If I want a good edge quick nothing beats the Sharpmaker for me. If I want to spend some time and enjoy the sharpening process, I prefer waterstones due to their feel. It is really up to you: If you simply want a shaving edge in no time, Sharpmaker all the way.

I would always supplement the Sharpmaker with a coarse diamond stone to reset an edge or thin out the edge.
 
LHD,
I had used the spyderco stones for a while, but switched back to whetstones (with oil). With a whetstone, you can really feel when the burr has come off, and you are finaly polishing metal. True, the sharpmaker may be fast, but if you want a slick polished edge, use a very fine whetstone.
 
I'm a big fan of the Spyderco benchstones. They clean up quickly with some Comet cleaner and a green Scotchbrite scrub pad. They are easy to use since they don't require water or oil.
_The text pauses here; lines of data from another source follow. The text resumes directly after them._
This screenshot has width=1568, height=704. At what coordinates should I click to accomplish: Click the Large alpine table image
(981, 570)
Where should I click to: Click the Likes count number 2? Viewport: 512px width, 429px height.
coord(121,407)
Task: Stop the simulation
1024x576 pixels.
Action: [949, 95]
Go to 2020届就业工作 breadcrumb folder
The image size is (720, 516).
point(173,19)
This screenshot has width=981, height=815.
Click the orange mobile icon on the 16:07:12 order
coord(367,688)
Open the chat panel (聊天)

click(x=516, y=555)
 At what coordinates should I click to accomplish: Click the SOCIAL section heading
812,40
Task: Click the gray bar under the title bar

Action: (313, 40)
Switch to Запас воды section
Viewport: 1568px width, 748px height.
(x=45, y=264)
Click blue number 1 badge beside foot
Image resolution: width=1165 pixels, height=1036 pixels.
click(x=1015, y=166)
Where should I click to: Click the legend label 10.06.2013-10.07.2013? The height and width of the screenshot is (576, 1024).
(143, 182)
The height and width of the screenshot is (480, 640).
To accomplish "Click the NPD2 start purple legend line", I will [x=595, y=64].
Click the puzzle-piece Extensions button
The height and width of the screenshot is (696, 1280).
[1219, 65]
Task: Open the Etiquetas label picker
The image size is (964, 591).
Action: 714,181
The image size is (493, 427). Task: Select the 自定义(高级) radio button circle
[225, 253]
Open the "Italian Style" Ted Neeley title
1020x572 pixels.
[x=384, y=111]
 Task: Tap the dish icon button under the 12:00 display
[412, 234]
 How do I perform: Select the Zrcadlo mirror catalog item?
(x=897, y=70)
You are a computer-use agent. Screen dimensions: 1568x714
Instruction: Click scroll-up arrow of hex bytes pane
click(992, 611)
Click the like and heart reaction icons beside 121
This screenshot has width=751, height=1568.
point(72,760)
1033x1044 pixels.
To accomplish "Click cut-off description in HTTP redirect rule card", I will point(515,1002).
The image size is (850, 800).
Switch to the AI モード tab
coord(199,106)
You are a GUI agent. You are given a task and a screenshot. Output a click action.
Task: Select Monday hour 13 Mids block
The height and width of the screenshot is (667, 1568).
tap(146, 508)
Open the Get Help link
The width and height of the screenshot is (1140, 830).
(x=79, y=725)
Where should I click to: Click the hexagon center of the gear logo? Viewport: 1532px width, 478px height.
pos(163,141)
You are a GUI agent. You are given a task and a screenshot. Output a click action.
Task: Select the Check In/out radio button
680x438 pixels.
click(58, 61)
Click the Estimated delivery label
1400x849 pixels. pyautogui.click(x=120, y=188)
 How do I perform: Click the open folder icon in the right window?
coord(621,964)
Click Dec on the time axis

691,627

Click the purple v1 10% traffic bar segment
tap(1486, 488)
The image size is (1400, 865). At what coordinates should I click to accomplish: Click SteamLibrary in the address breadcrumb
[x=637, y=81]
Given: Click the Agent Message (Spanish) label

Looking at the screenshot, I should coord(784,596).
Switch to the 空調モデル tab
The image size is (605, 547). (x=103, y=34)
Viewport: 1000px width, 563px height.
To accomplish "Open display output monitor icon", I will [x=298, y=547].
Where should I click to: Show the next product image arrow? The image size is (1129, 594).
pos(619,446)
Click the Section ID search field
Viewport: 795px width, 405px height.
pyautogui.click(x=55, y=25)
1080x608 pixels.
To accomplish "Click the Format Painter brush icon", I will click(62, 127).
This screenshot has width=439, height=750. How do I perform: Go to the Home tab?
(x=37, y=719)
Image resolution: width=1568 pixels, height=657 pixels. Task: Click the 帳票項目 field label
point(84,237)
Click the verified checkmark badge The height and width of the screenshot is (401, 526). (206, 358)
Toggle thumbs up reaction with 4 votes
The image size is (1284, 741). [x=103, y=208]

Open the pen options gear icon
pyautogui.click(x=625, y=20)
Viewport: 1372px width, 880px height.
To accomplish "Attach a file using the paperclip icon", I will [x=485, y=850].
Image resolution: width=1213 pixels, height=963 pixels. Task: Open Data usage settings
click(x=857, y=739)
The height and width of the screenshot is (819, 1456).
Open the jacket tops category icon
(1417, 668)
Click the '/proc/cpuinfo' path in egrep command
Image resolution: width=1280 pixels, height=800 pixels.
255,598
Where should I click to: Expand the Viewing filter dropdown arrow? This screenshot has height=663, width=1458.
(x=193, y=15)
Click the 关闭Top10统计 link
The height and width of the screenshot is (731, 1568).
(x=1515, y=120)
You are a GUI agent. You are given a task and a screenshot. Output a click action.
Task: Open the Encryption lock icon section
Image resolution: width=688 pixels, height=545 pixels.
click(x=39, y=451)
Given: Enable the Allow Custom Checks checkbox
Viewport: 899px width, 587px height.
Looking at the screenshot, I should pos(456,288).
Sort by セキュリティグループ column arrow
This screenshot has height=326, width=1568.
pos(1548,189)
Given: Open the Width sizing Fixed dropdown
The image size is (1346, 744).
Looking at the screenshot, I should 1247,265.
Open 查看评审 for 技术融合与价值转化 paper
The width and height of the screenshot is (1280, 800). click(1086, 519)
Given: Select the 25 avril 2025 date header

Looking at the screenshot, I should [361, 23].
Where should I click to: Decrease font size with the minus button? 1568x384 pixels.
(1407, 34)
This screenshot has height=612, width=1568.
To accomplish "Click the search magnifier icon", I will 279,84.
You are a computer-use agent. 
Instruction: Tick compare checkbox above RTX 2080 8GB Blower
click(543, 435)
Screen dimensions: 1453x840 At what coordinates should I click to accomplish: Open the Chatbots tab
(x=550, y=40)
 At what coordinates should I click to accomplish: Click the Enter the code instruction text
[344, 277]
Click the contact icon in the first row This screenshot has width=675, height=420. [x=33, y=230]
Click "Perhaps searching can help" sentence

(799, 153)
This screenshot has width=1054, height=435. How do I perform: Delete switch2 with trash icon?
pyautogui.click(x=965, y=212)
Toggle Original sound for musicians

I'm lazy and the Spyderco stones work for me.
 
Water stones won't last nearly as long as ceramic. I use diamond then finish it off with a Spyderco ceramic.
 
I like and use the Spyderco Sharpmaker for my kitchen knives but when I need to take off some heavy metal and/or freehand sharpen my utility and wilderness knives the best benchstones I've found yet are Razor Edge coarse and fine hones. I use them dry (don't like the mess of stones that require water or oil) and have a vacuum cleaner next to me to quickly clean them off when they need it.